The disruptive power of decentralization

Srinivasan pointed out that “newer” technologies such as email, GPS, online maps, smartphones, and video streaming are no longer new and have become a new normal for everyone. As a serial investor, he often thinks about ways in which a tech product can be disrupted, and decentralization almost always seems to be the answer.

He pointed out that in a young industry, a centralized actor can radically disrupt the UX and business model of a company. However, if the feature set of an industry has already been established, decentralization becomes its biggest threat. Srinivasan used the switch from the commercial Unix operating system to Linux, its free and open-source alternative, as a prime example.

The former general partner at Andreessen Horowitz called this the “second phase” of progress. The “first phase,” as Srinivasan put it, represents centralized companies slowly creating a monopoly over a service or a product.

Blockchain will disrupt everything

Srinivasan said that crypto today is what Linux and IBM clones were to computer programming 25 years ago. People have a tendency to gravitate towards free and decentralized software, but the fact has become increasingly obvious with the arrival of cryptocurrencies.

He added that, in order to succeed in the industry, one must base the service it offers on the UX of a successful, but ultimately monopolistic product. After that, companies should “blockchainify” the backend to add incentives for early adopters and improve censorship resistance.

And while the process of putting more services on a blockchain is pretty straightforward, Srinivasan pointed out that finding the first technically feasible candidate to do that is a huge problem the industry is dealing with.

It will, however, be the best and most obvious investment strategy in the next decade, he explained.

Srinivasan also believes that text-based apps will be the first to decentralize. It’s easier to build “blockchain-based versions of Twitter or Craigslist in the next few years than something high bandwidth like YouTube or Snapchat,” he noted.

Srinivasan’s thoughts received a lot of support from the crypto community, with many praising his realistic views of the industry’s future.

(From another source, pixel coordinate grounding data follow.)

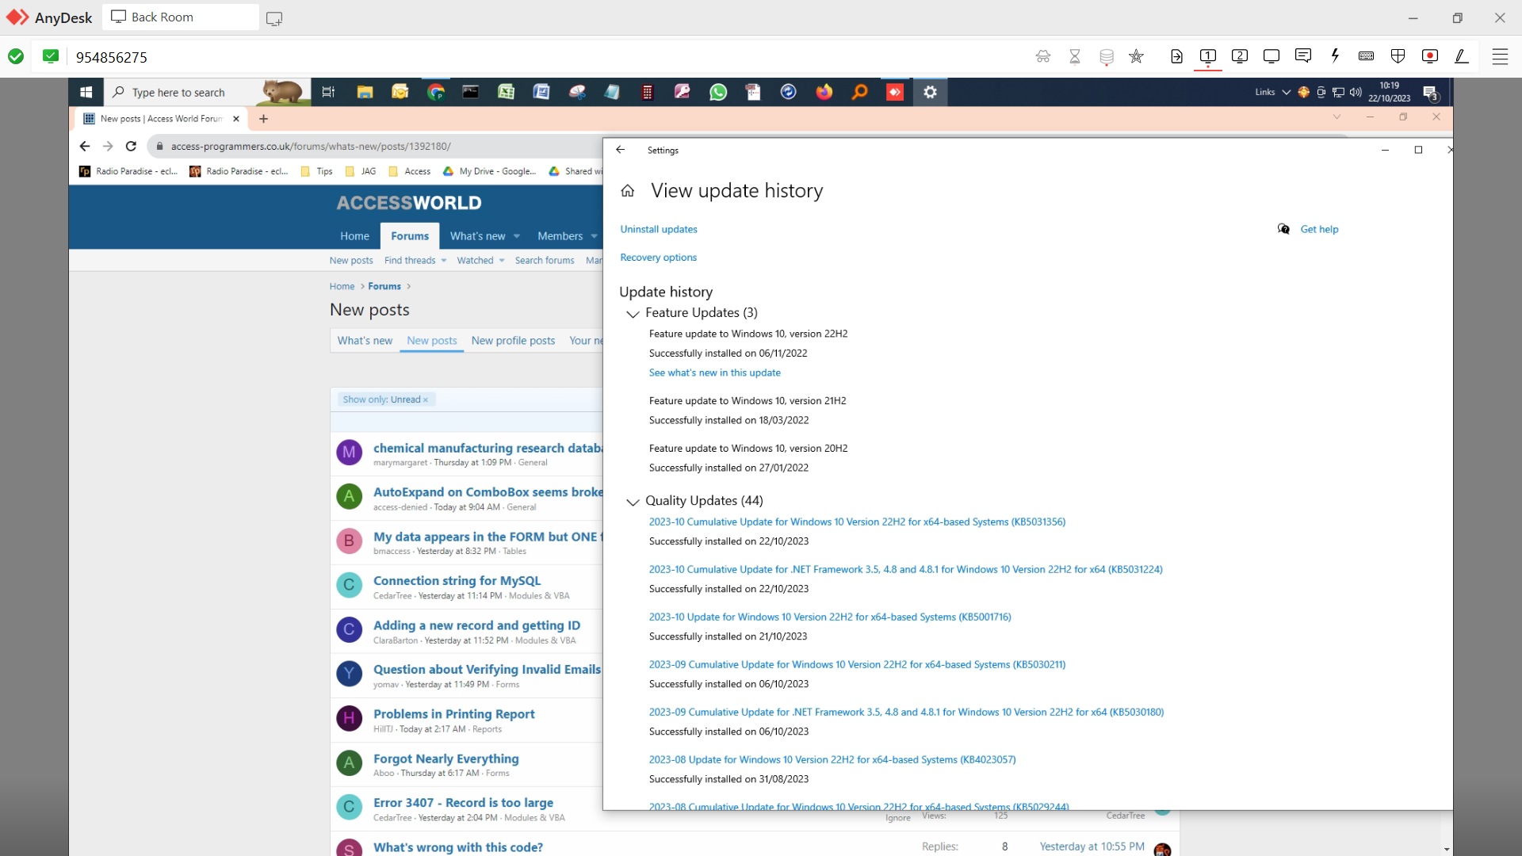Open the whiteboard pen icon
1522x856 pixels.
(1462, 56)
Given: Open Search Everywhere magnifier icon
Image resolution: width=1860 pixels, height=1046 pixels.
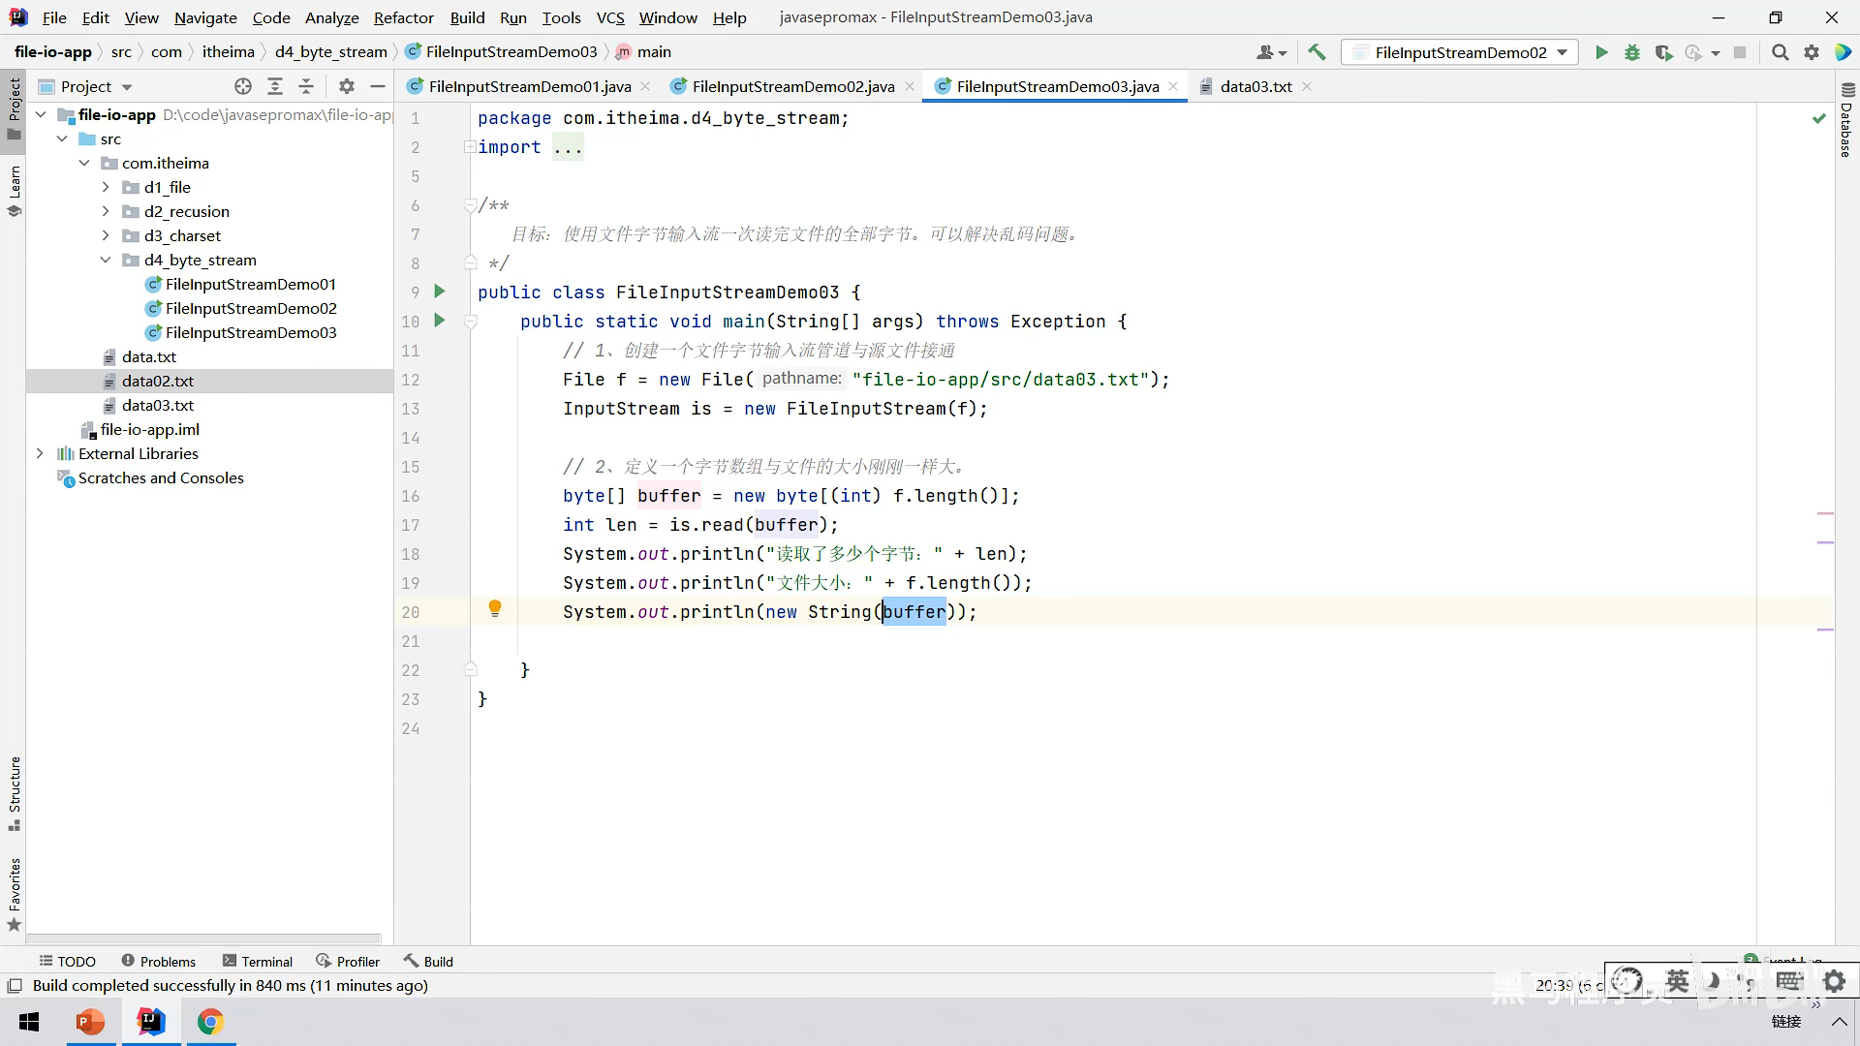Looking at the screenshot, I should pyautogui.click(x=1780, y=52).
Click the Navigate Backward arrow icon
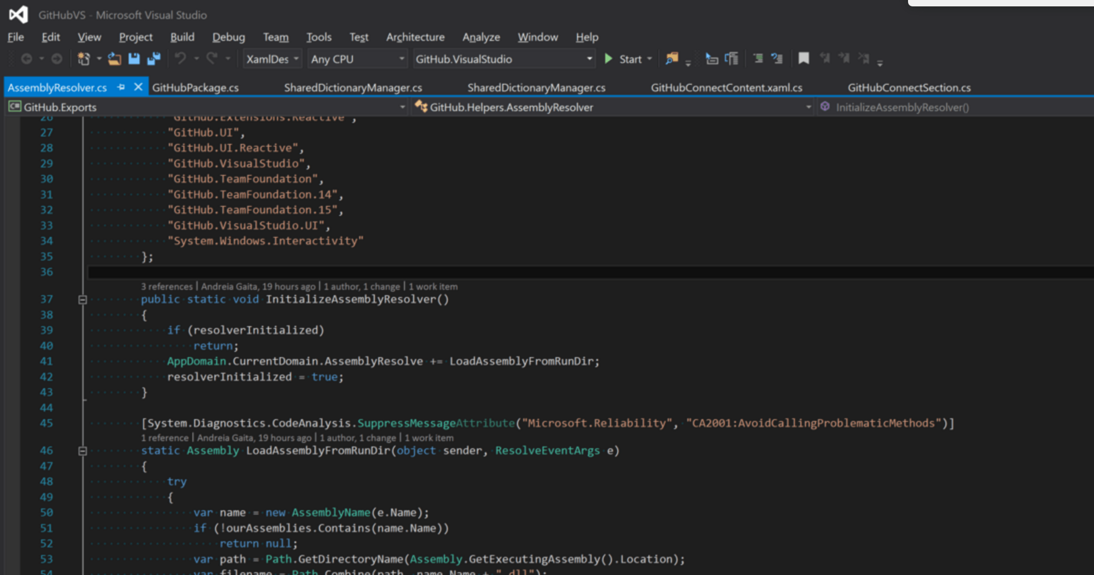 (x=26, y=59)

When Brad Mills, the host of the ‘Magic Internet Money’ podcast, asked him what would ultimately disrupt centralization, Srinivasan gave a pretty surprising answer.

Mills wanted to know whether Srinivasan thought Facebook’s GlobalCoin or another cryptocurrency competing with Bitcoin fits into this narrative, Srinivasan said that he believes no crypto can compete with Bitcoin.

However, he added that he thinks that public blockchains have what it takes to break the power of internet monopolies that have been strengthened by regulations such as the GDPR.